Given records =
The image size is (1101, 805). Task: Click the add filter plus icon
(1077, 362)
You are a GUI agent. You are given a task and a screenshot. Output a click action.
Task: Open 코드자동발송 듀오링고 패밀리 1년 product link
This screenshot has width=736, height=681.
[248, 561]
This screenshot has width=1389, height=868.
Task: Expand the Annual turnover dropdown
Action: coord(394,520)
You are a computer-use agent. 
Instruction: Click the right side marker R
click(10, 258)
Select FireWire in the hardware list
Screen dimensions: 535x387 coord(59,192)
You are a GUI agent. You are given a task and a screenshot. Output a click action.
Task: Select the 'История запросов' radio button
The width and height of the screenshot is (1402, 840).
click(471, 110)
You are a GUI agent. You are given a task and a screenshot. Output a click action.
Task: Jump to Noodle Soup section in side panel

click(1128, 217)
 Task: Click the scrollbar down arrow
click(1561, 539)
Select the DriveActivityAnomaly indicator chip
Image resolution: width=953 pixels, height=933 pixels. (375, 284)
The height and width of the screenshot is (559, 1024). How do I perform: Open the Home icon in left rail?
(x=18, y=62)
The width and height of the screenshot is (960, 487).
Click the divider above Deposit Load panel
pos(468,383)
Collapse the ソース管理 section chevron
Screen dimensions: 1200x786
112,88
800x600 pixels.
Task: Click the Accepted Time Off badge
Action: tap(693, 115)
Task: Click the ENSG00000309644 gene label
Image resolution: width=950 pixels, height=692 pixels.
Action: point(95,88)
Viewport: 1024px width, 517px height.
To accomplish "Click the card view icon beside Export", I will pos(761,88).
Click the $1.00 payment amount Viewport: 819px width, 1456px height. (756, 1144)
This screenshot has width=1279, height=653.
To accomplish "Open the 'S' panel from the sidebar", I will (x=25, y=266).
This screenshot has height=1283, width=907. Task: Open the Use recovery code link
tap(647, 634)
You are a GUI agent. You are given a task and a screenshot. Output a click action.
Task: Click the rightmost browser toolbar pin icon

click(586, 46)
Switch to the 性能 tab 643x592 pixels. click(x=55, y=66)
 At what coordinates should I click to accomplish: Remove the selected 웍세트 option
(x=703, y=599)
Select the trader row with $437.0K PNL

Problem requirements = The full data, repeated exactly, is the only acceptable output.

Task solution =
The image size is (1101, 805). Task: Click the add filter plus icon
(1077, 362)
You are a GUI agent. You are given a task and a screenshot. Output a click action.
Task: Open 코드자동발송 듀오링고 패밀리 1년 product link
This screenshot has width=736, height=681.
[248, 561]
This screenshot has width=1389, height=868.
Task: Expand the Annual turnover dropdown
Action: coord(394,520)
You are a computer-use agent. 
Instruction: Click the right side marker R
click(10, 258)
Select FireWire in the hardware list
Screen dimensions: 535x387 coord(59,192)
You are a GUI agent. You are given a task and a screenshot. Output a click action.
Task: Select the 'История запросов' radio button
The width and height of the screenshot is (1402, 840).
click(471, 110)
You are a GUI agent. You are given a task and a screenshot. Output a click action.
Task: Jump to Noodle Soup section in side panel

click(1128, 217)
 Task: Click the scrollbar down arrow
click(1561, 539)
Select the DriveActivityAnomaly indicator chip
Image resolution: width=953 pixels, height=933 pixels. (375, 284)
The height and width of the screenshot is (559, 1024). How do I perform: Open the Home icon in left rail?
(x=18, y=62)
The width and height of the screenshot is (960, 487).
Click the divider above Deposit Load panel
pos(468,383)
Collapse the ソース管理 section chevron
Screen dimensions: 1200x786
112,88
800x600 pixels.
Task: Click the Accepted Time Off badge
Action: tap(693, 115)
Task: Click the ENSG00000309644 gene label
Image resolution: width=950 pixels, height=692 pixels.
Action: point(95,88)
Viewport: 1024px width, 517px height.
To accomplish "Click the card view icon beside Export", I will pos(761,88).
Click the $1.00 payment amount Viewport: 819px width, 1456px height. (756, 1144)
This screenshot has width=1279, height=653.
To accomplish "Open the 'S' panel from the sidebar", I will (x=25, y=266).
This screenshot has height=1283, width=907. Task: Open the Use recovery code link
tap(647, 634)
You are a GUI agent. You are given a task and a screenshot. Output a click action.
Task: Click the rightmost browser toolbar pin icon

click(586, 46)
Switch to the 性能 tab 643x592 pixels. click(x=55, y=66)
 At what coordinates should I click to accomplish: Remove the selected 웍세트 option
(x=703, y=599)
Select the trader row with $437.0K PNL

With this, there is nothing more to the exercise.